First Bight Ventures, founded by Veronica Wu, announced its growing team and plans to stand up a foundry and accelerator for its portfolio companies and other synthetic biology startups in Houston. The firm hopes to make Houston an international leader in synthetic biology.

“We have a moment in time where we can make Houston the global epicenter of synthetic biology and the bio economy," Wu says to a group of stakeholders last week at First Bight's Rocketing into the Bioeconomy event. "Whether its energy, semiconductor, space exploration, or winning the World Series — Houstonians lead. It’s in our DNA. While others look to the stars, we launch people into space.”

At First Bight's event, Wu introduced the company's new team members. Angela Wilkins, executive director of the Ken Kennedy Institute at Rice University, joined First Bight as partner, and Serafina Lalany, former executive director of Houston Exponential, was named entrepreneur in residence. Carlos Estrada, who has held leadership positions within WeWork in Houston, also joins the team as entrepreneur in residence and will oversee the company's foundry and accelerator that will be established to support synthetic biology startups, Wu says.

“First Bight is investing to bring the best and the brightest — and most promising — synthetic biology startups from around the country to Houston," Wu continues.

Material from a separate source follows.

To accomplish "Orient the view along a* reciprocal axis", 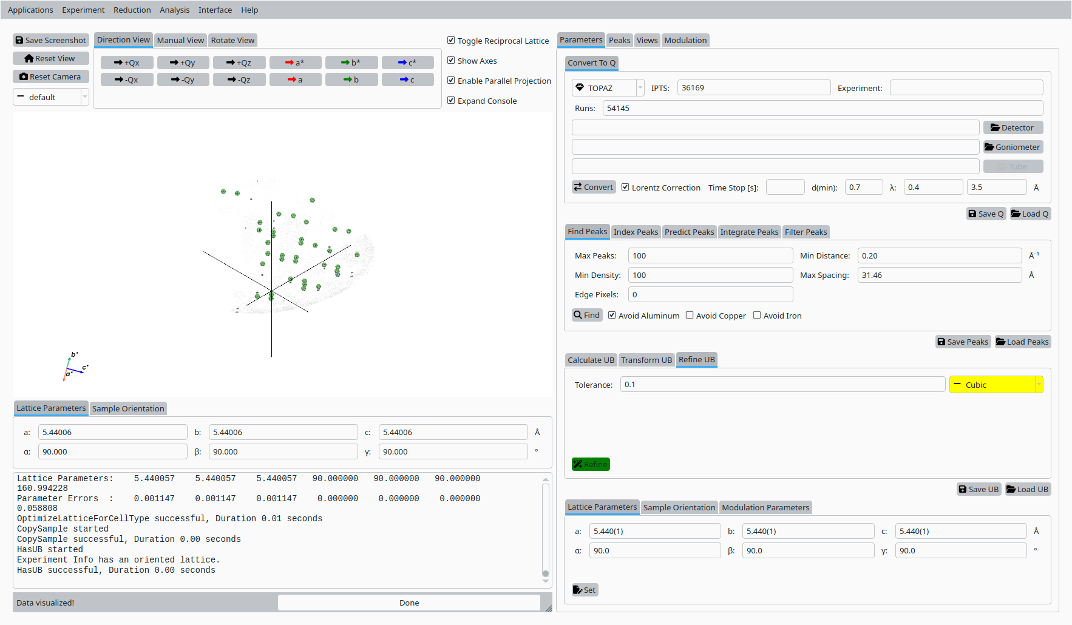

First Bighthas one seed-staged company announced in its portfolio. San Diego-based Persephone Biosciences was founded in 2017 by synthetic and metabolic engineering pioneers, Stephanie Culler and Steve Van Dien. The company is working on developing microbial products that impact patient and infant health.

Wu, who worked at Apple before the launch of the iPhone and Tesla before Elon Musk was a household name, says she saw what was happening in Houston after her brother moved to town. She first invested in Houston's synthetic biology ecosystem when she contributed to one of Solugen's fundraising rounds. The alternative plastics company is now a unicorn valued at over $1 billion.

“I founded First Bight because of what I see is the next great wave of technology innovation," she says at the event. "I founded it in Houston because the pieces are right here.”